DATA TO USE =
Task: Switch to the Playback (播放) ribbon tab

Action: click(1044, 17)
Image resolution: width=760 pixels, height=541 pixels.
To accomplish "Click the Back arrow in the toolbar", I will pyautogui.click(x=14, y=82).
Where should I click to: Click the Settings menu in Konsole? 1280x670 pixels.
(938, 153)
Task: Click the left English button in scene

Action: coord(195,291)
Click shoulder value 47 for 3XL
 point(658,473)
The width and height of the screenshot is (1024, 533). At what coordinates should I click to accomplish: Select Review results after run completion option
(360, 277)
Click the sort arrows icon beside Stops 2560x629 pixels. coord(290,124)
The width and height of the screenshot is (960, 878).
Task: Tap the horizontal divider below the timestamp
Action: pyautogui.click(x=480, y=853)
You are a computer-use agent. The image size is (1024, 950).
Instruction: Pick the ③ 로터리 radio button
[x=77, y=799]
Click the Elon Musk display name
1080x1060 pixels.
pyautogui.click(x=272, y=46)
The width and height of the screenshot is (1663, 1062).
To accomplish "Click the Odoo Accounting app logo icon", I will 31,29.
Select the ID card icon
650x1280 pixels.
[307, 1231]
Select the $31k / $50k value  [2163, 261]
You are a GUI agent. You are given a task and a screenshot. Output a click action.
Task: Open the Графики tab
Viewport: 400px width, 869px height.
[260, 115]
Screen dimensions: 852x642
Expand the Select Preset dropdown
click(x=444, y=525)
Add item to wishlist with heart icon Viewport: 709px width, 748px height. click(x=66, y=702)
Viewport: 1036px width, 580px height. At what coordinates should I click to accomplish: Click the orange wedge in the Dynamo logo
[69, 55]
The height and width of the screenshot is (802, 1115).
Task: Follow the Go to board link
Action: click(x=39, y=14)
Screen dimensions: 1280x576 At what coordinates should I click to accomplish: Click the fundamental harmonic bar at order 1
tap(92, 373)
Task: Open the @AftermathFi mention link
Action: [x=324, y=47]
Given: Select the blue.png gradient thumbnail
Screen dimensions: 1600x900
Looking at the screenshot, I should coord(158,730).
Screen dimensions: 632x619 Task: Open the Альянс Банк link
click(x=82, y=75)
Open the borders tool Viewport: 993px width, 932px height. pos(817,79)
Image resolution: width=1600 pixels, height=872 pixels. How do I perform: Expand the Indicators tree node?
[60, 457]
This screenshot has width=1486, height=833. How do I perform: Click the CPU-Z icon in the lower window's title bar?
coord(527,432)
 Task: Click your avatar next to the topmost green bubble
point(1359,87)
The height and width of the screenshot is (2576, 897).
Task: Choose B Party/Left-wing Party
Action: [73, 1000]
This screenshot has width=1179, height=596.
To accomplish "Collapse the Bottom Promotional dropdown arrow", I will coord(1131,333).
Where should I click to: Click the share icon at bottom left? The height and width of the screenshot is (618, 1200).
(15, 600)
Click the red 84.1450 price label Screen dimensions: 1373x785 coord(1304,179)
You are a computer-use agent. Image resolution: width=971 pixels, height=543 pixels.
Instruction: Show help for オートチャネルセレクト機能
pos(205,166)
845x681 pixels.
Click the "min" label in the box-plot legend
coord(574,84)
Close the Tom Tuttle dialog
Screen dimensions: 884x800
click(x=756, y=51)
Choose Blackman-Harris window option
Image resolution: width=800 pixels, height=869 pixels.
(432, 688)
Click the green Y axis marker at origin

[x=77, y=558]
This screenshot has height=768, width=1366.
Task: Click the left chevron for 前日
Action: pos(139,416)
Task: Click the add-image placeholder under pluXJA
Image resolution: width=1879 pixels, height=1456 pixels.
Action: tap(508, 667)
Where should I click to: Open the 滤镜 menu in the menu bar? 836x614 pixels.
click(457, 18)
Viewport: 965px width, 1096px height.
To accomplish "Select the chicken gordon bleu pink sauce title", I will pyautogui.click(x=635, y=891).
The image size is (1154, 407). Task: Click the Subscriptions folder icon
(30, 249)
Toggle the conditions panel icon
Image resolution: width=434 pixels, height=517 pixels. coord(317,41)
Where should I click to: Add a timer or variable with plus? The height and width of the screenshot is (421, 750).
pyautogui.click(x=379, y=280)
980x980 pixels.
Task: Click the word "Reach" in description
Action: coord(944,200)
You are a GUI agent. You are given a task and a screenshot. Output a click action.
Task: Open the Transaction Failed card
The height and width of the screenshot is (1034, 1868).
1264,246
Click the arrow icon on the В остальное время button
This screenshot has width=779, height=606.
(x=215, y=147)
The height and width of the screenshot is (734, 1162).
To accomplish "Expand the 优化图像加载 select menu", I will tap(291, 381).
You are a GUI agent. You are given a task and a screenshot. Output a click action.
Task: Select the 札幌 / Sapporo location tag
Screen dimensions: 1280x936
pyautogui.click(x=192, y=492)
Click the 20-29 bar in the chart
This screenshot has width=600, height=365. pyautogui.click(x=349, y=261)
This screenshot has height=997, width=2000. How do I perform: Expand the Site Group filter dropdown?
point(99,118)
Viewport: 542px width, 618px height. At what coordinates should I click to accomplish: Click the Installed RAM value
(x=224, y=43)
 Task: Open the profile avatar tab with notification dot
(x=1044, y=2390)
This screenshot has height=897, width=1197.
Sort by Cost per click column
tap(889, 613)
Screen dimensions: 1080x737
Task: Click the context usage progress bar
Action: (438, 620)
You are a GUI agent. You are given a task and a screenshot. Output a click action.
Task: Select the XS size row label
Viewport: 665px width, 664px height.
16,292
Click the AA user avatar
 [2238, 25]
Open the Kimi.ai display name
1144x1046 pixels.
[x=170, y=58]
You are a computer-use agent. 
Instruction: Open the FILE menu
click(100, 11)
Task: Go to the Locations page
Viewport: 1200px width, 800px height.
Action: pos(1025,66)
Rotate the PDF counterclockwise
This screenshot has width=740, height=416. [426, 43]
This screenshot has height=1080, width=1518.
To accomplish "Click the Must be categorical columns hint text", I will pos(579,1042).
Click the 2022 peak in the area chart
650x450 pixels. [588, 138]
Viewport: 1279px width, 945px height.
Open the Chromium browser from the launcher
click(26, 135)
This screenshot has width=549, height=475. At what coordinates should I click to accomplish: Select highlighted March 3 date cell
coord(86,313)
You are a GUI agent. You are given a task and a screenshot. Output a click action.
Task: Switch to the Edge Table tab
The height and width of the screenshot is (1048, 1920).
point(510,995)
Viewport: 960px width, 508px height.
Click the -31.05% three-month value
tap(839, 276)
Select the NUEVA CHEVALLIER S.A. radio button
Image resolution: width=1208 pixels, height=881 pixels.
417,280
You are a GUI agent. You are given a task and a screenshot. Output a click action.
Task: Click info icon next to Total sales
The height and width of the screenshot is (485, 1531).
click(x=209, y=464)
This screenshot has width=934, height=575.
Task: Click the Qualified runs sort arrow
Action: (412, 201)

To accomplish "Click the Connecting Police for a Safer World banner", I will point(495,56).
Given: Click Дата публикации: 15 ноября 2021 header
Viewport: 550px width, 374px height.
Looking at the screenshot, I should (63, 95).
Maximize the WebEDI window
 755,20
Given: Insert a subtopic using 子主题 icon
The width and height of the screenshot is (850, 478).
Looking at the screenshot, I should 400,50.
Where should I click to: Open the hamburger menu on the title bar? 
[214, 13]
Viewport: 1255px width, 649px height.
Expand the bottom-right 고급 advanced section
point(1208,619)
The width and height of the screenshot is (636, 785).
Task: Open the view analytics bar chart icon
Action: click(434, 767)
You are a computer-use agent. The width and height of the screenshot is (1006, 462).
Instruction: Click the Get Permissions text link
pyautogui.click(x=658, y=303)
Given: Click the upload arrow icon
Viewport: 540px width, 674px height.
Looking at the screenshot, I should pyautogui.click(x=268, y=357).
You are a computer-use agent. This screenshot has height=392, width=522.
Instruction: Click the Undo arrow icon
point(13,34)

WHAT YOU HAVE TO DO = Search the data above for lines holding "card" and copy each of them.

RESULT OF THE TASK =
Select the ID card icon
Task: Open the Transaction Failed card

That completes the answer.